SUPPLIED MATERIAL
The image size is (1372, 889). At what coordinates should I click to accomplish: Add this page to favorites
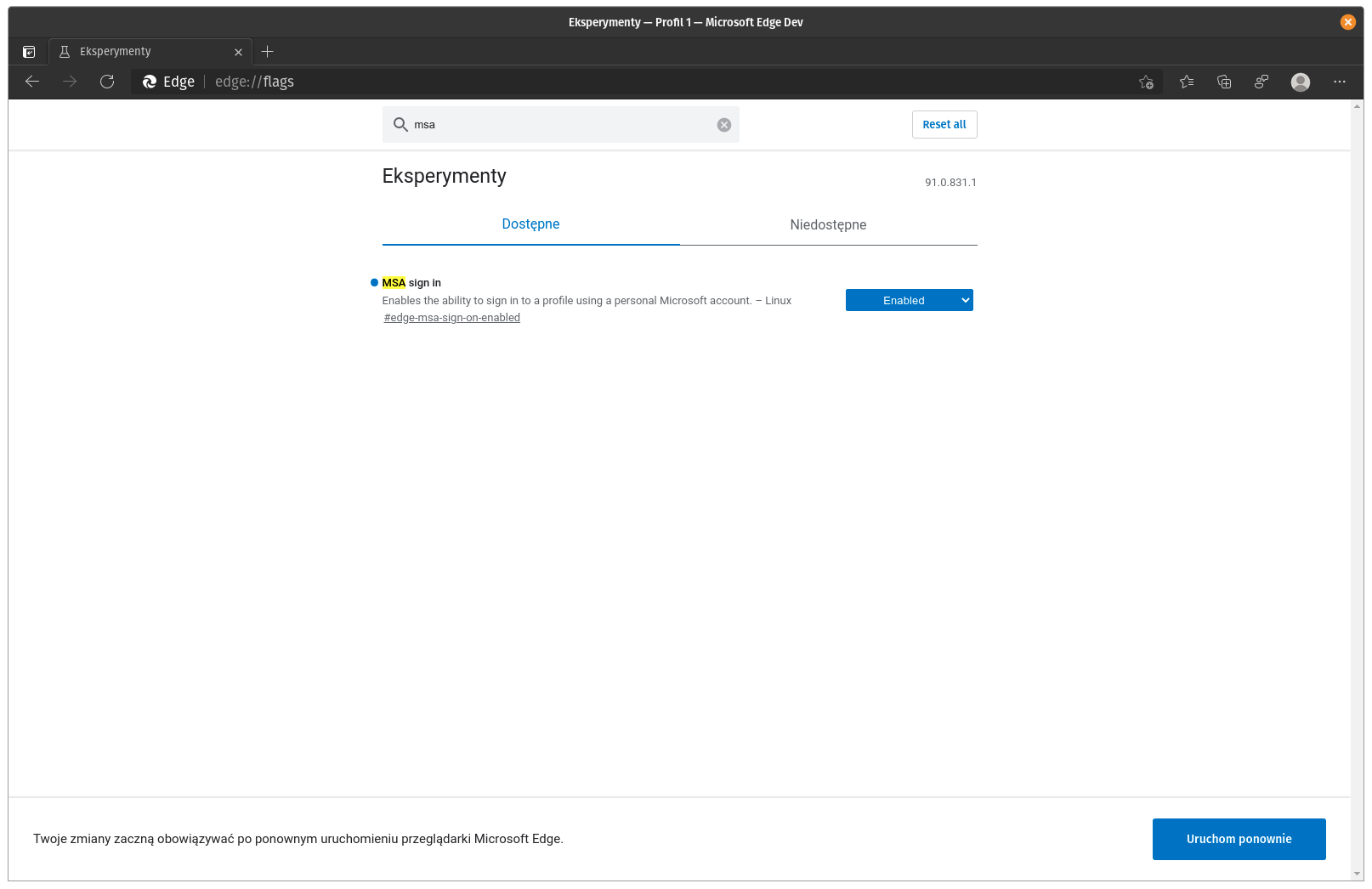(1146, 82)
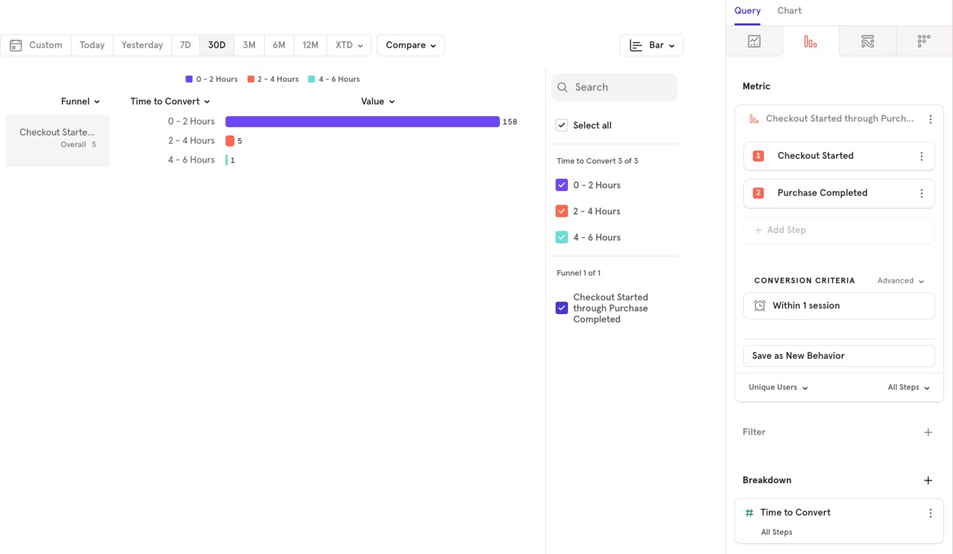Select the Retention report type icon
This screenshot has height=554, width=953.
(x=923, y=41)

TASK
The answer must restate every entry word for word, with the pictures left out.

TASK OUTPUT
The image size is (1372, 889). At what coordinates should I click to accomplish: Add this page to favorites
(1146, 82)
Select the Retention report type icon
This screenshot has height=554, width=953.
(x=923, y=41)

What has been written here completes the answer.